Pettitte made 30 starts for the Yankees in the postseason, going 13-9. His memorable 1-0 win over John Smoltz and the Braves in Game 5 of the 1996 World Series ranks as one of the best pitching performances of the club's recent championship run. He also captured MVP honors in the 2001 American League Championship Series, going 2-0 with a 2.51 ERA against Seattle.
"When there's pitching out there and it's appealing, you're certainly going to try to help your ballclub," manager Joe Torre said last month. "Andy Pettitte is a winner."
The Yankees would also view Pettitte as an attractive option because he is not demanding a long-term contract, unlike most of the other pitchers on this year's free-agent market.
Cashman was scheduled to meet with Larry O'Brien, who represents Ted Lilly, though it still appears as though Lilly is close to agreeing to a four-year deal with the Cubs. The Blue Jays are also rumored to be trying to make a last-ditch effort to retain Lilly.
The other left-hander drawing interest from the Yankees is Chicago's Mark Buehrle, as the White Sox have a surplus of starting pitching and are likely to move one of their arms.
According to a baseball official, the White Sox have expressed interest in Humberto Sanchez, the young right-hander the Yankees acquired from the Tigers last month in the Gary Sheffield trade.
One source with knowledge of the Yankees' thinking said that Buehrle, who is set to earn $9.5 million in 2007 before becoming a free agent, would not likely be enticing enough to pry Sanchez away from New York.
"I don't think he's going anywhere," the source said. "It would have to be a pretty overwhelming offer."
Cashman hasn't ruled out the possibility of dealing Sanchez, though he said would like to hold on to the hard-throwing 23-year old, as well as Kevin Whelan and Anthony Claggett, the two 22-year-old relievers he got in the trade.
"Now that we have them, we'd like to get a feel for who they really are by running them out there; to see what we've got over the course of the next year," Cashman said. "I wanted them; I thought they were good gets for Sheff, so now we can really see what we have."

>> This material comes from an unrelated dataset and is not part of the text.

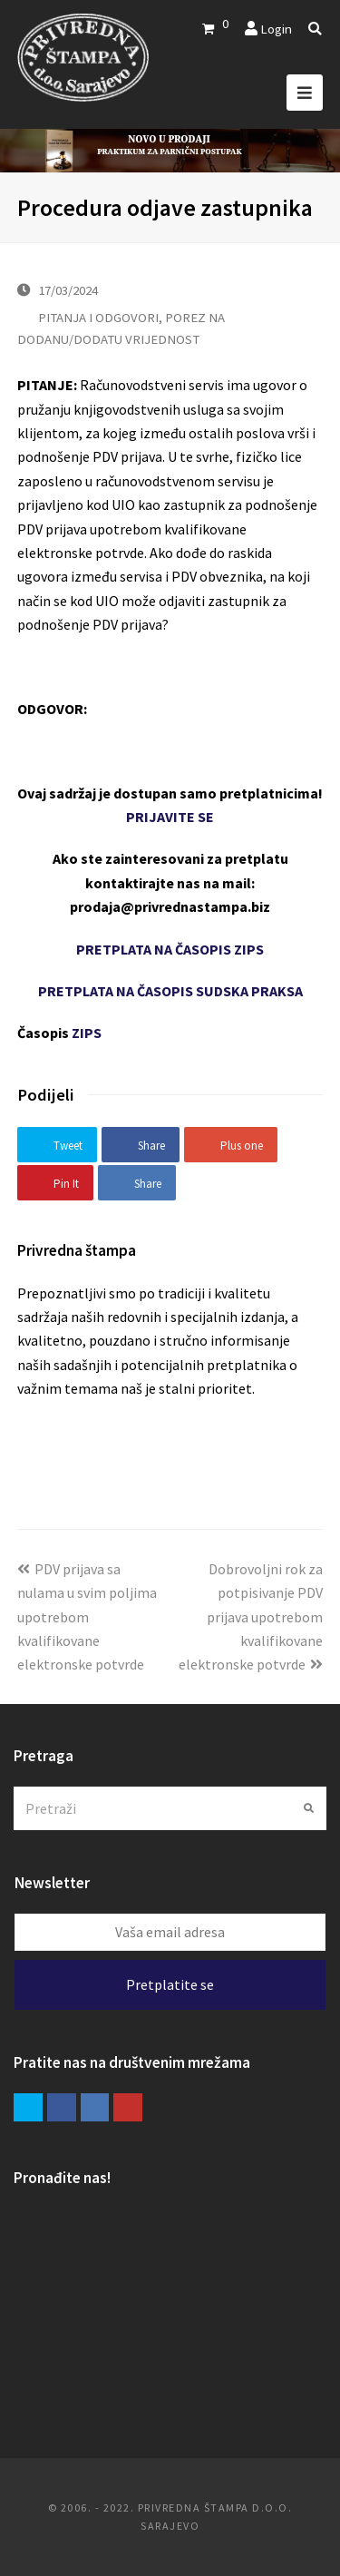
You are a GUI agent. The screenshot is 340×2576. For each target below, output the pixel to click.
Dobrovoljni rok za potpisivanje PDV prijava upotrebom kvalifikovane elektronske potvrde (251, 1617)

"I'd hate to spin around a guy that I hardly got a chance to know," he added, referring to Sanchez. "I'm not looking to move him."
The Yankees currently have Chien-Ming Wang, Mike Mussina, Randy Johnson and Pavano penciled into the starting rotation. Kei Igawa, whose rights the Yankees won last week with a $26 million posting bid to the Hanshin Tigers, is expected to sign with the Yankees this month, which would give them five starters.

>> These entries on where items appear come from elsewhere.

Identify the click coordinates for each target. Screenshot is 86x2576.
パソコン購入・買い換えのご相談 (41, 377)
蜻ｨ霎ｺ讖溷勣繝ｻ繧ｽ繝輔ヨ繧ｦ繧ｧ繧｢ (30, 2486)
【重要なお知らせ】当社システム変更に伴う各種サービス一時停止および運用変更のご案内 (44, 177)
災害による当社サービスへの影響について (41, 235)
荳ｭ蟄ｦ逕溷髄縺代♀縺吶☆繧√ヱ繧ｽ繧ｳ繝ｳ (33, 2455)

Johnson is recovering from back surgery, though his agent, Alan Nero, said Tuesday that the left-hander's rehab was moving along on schedule. Pavano hasn't pitched in a big-league game since June 2005 because of a variety of injuries, so the signing of Igawa would not prevent the Yankees from adding a sixth starter.
Cashman met with both agents and other teams throughout the day on Tuesday, and he planned to continue doing so deep into the night. Arn Tellem, who represents Igawa, is among those on his schedule.
"It seemed like every hour on the hour we had somebody to meet with, again and again," Cashman said Tuesday afternoon. "We're still in the information-gathering mode."